Awakened by their 2:30 am arrival at 100 Harbor St., Arcara’s roommates called 911 after hearing the commotion of the intruders searching the premises as Arcara’s dog – Kobe, a shiba inu – took issue with their presence.

Paramsothy did not make it out of the building. He was located in a staircase with two firearms, gloves and a pair of off-white Nike shoes, likely worth less than $ 500, according to one of the roommates.

Recovered from his home was a blood-stained sweater that had traces of gunshot residue. (Paramsothy has a firearms permit and is a target shooter, court heard. Properly registered handguns were at his residence, but the Crown did not tender them as the murder weapon.) Police also seized a pair of jeans with blood consistent with Arcara’s, as well as his DNA. Keys and money found at his residence also belonged to Arcara. A black glove located near the crime scene had both his and Arcara’s DNA on it.

Hudson eluded capture for a few days after descending 69 flights of stairs and fleeing into the night.

During the prosecution’s closing, the judge asked McCallion if he “had a position on whether the same person shot and stabbed Arcara.”

“There’s really no way to point to specific evidence of who did what,” McCallion responded, adding that he would argue, however, that it’s more likely that Hudson pulled the trigger and stabbed Arcara. However, evidence shows it was possible Paramsothy could have carried out both acts.

“One of them shot Arcara, the other aided, so regardless of who did what, they went to rob him, and murder was a probable consequence.”

The judge asked if he was asking her to convict both of them of killing an animal.

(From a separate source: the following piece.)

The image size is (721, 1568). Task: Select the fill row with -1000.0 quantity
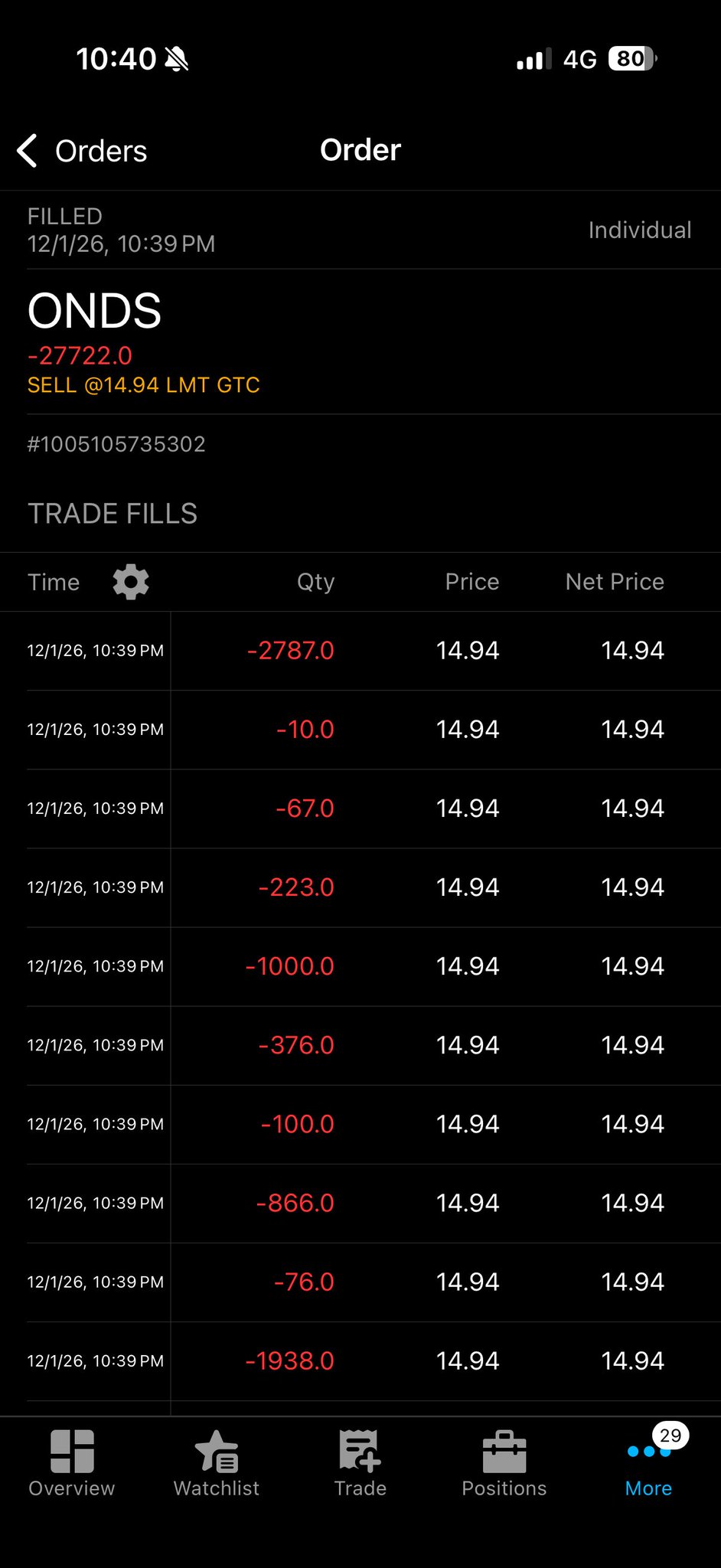tap(360, 966)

Again, the truth proved elusive. The prosecutor said while “most likely” it was Paramsothy who stabbed the dog – he had canine bites on his skin – it was also possible Hudson did it to stop the animal from attacking his partner in crime.

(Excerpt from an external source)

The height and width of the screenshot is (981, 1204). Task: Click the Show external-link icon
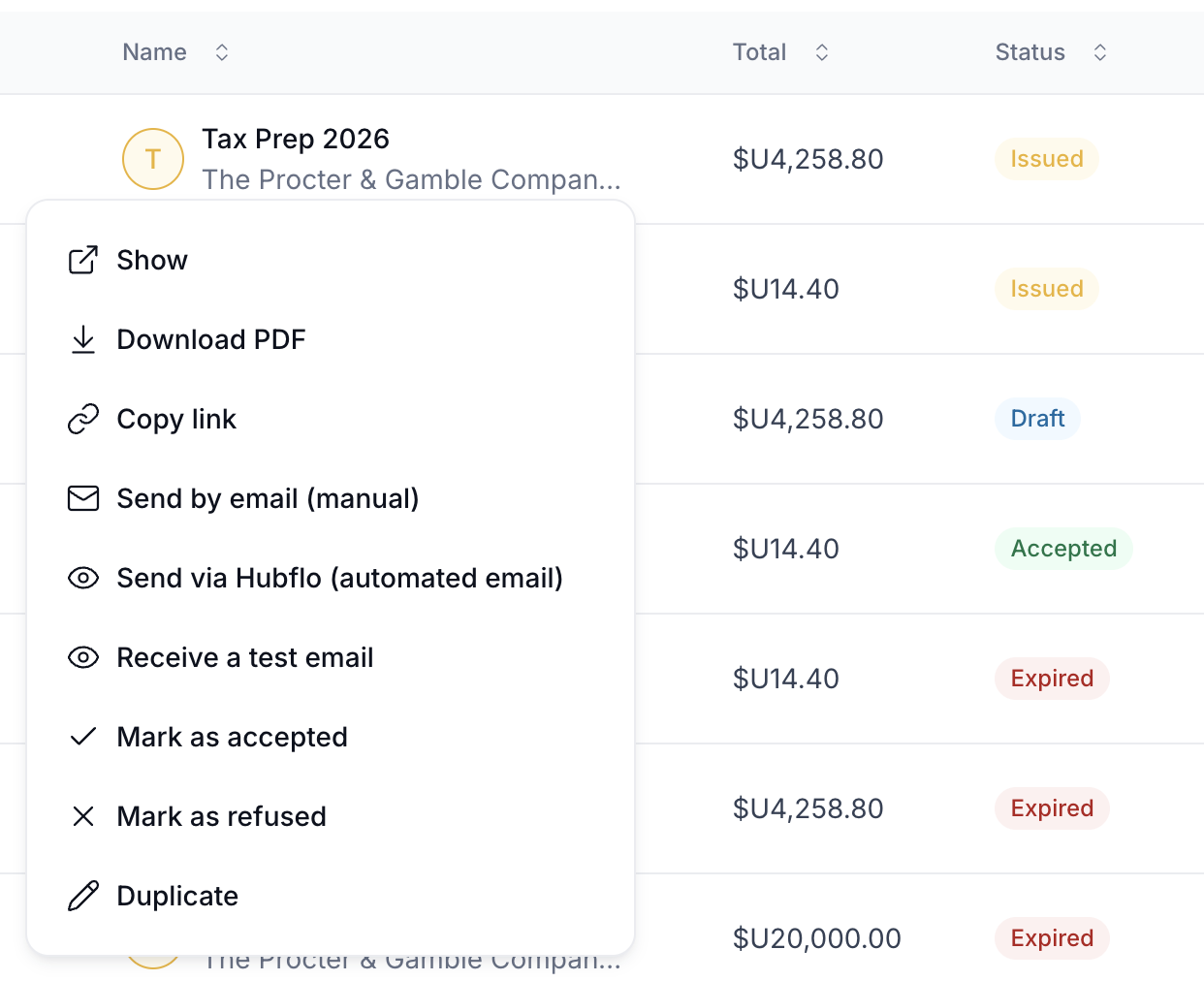click(83, 260)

“Obviously, both men know perfectly well which of them stabbed the dog,” said Bird, the tone of her voice registering disgust. “But, with the evidence before me, I do not know how I can be expected to make a finding on that issue.”

McCallion said he was not expecting a conviction on that charge.

Concluding his closing arguments, Roth turned philosophical.

“Tragedies” such as this case prompt us to “look to the criminal justice system to deliver closure” and “to tell us what happened and who was responsible,” he said. But requiring the Crown to prove its case beyond a reasonable doubt “forces us to recognize what we know, as opposed to what we wish we knew or think we knew.”

The judge said she will deliver her verdicts March 17.